The other day I received this e-mail note from a client:

I wanted to send you word that since I rearrange my retirement plan over the past two years, I am now riding out this stock market crash with little panic. I have moved most of my money into a combination of real estate, discounted real estate notes, and an EIUL.

I feel like I understand the risks at play, and how people all around me must be panicking like crazy due to this giant drop in oil prices. I feel like I can see the systemic risk you have been preaching about for years, for which mutual funds were supposed to be our savior. And yet, look at them now!

Thanks for helping me build REAL net worth.

This client has constructed a financial profile that allows him to sleep well at night.
This is perhaps the best financial advice I can give: Construct your personal financial situation in such a way as to allow you to sleep well at night. There are no guarantees in this world. But there is one thing I have discovered over the years; we are our worst enemies. Let me explain. Our brains are hardwired to take action in the face of perceived danger. When that saber tooth tiger entered our cave, the survivors were the ones that ran or used weapons to fight. Those that quietly, serenely, surveyed the situation were eaten. Fight or flight or freeze? The reaction to extreme stress creates real physiological changes. Transfer this known psychological reaction and its encouragement of action to our current financial world. The data is clear that people react to the ups and downs of the stock market in similar ways that are not good for their accounts. They buy high and sell low. What should they do? Nothing. Back in pre-history doing nothing gets you eaten. In the financial world doing nothing has proven to be the only way to do well over the long run.

▬▬▬

Exercise brief |
In the retirement advice text, list everything the client says most of the money was moved into. The items after this point are separate from the retirement advice text.

Data |
▬▬▬

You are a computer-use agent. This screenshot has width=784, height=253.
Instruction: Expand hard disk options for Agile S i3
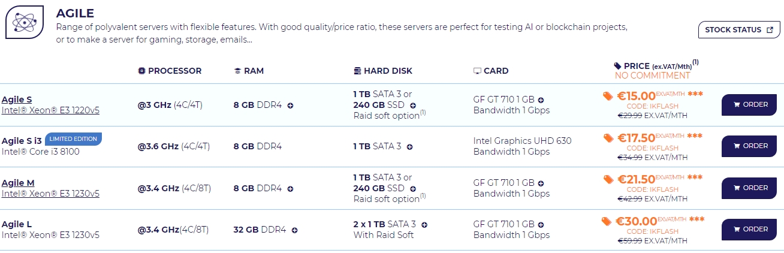410,146
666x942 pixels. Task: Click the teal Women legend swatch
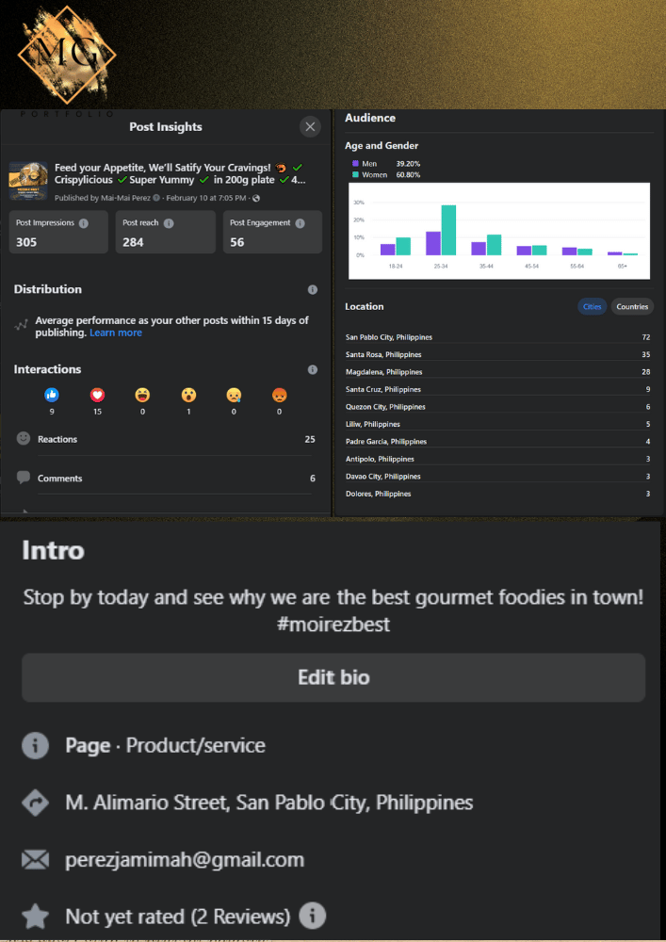tap(354, 175)
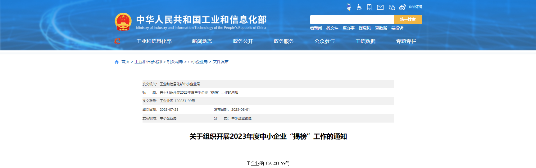
Task: Go to 工信数据 in navigation bar
Action: tap(365, 41)
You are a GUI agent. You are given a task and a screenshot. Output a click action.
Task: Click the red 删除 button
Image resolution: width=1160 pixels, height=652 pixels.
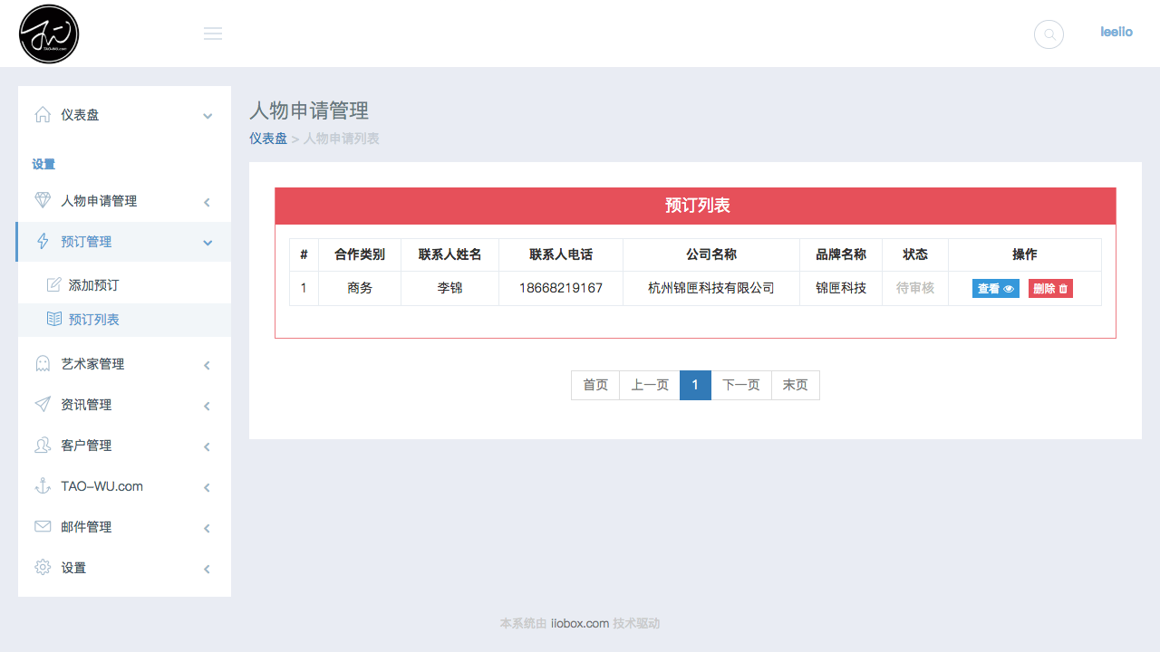[x=1050, y=289]
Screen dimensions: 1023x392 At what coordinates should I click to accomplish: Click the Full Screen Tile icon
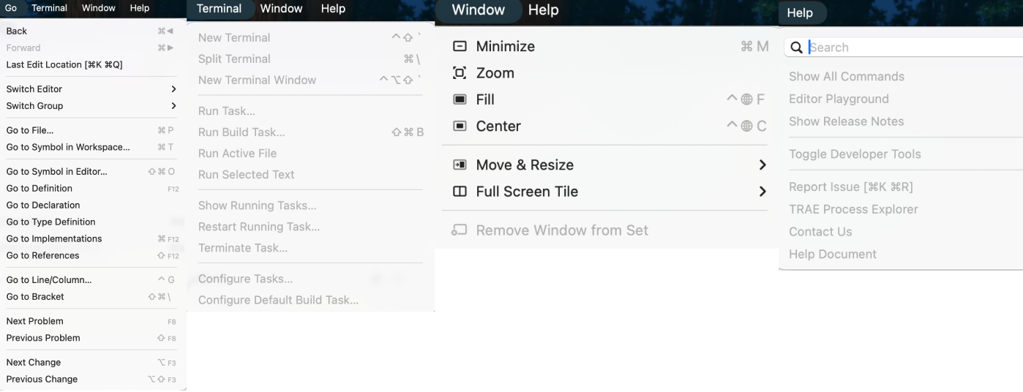coord(460,192)
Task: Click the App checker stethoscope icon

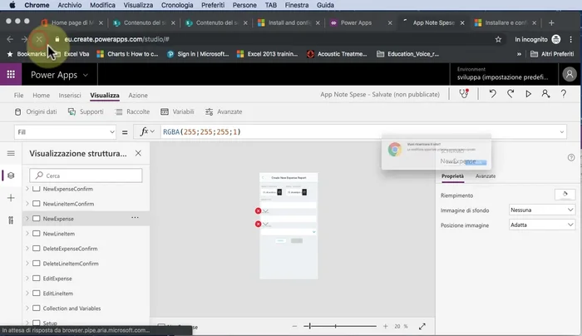Action: click(x=464, y=95)
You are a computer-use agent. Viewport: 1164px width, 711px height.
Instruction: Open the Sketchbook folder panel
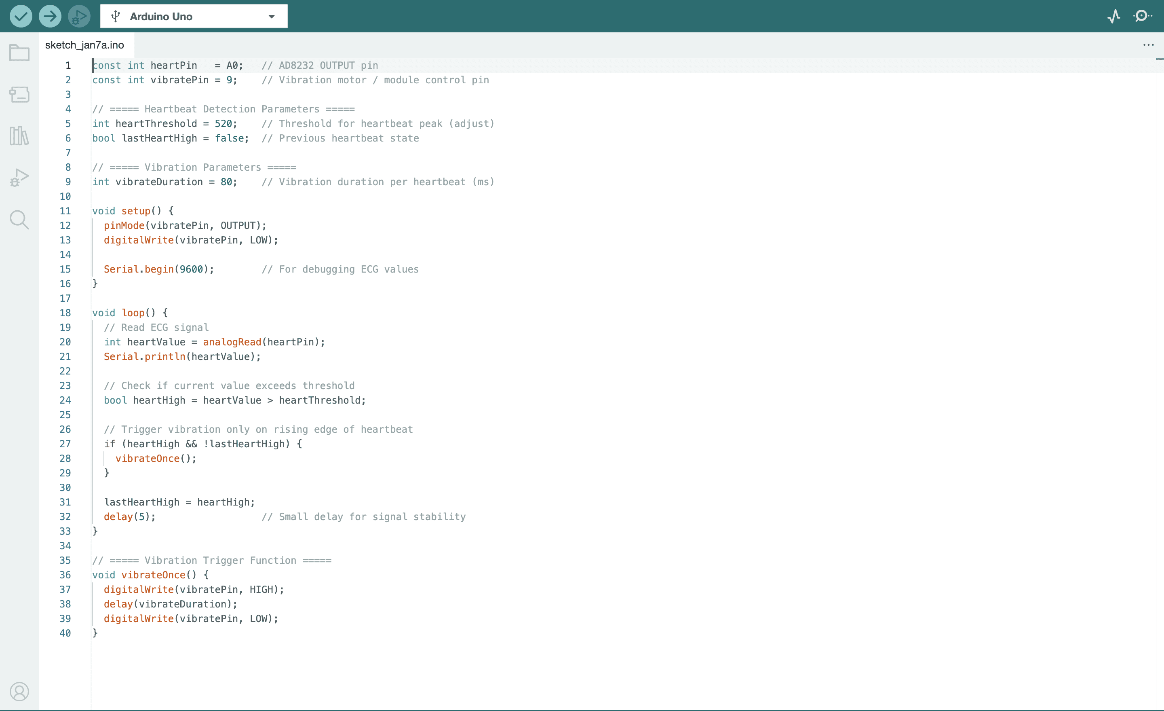click(x=19, y=52)
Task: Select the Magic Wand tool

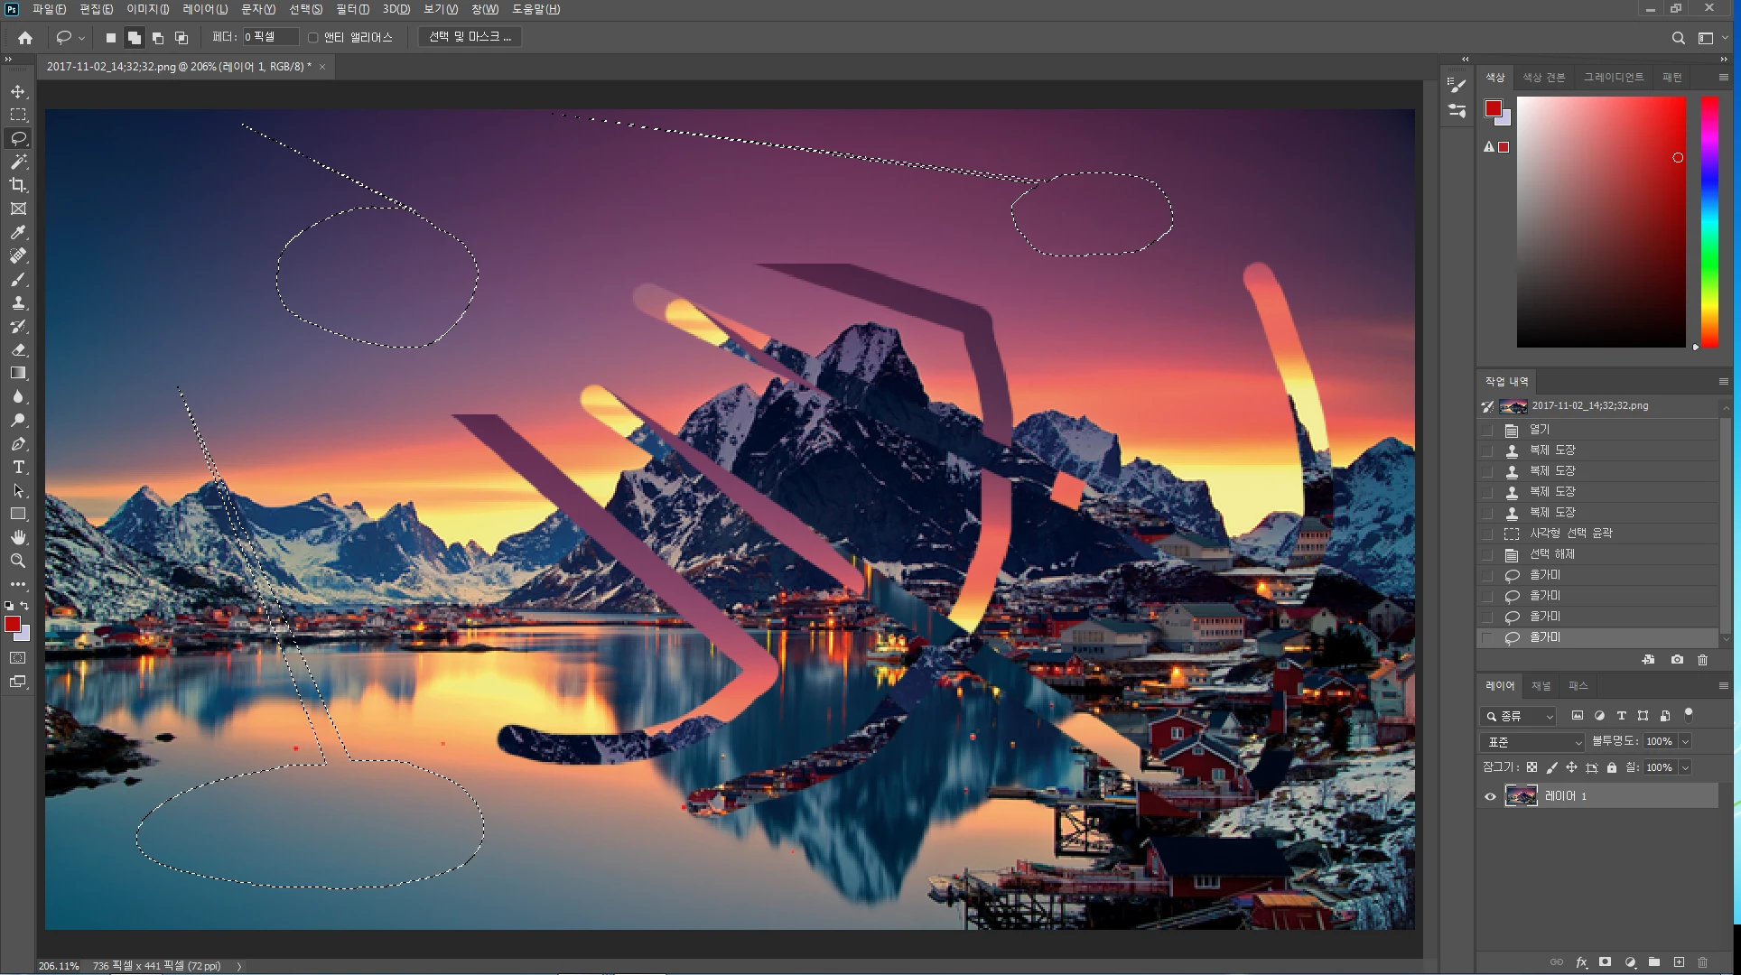Action: (18, 162)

▬▬▬

Written answer |
- Real estate
- Discounted real estate notes
- An EIUL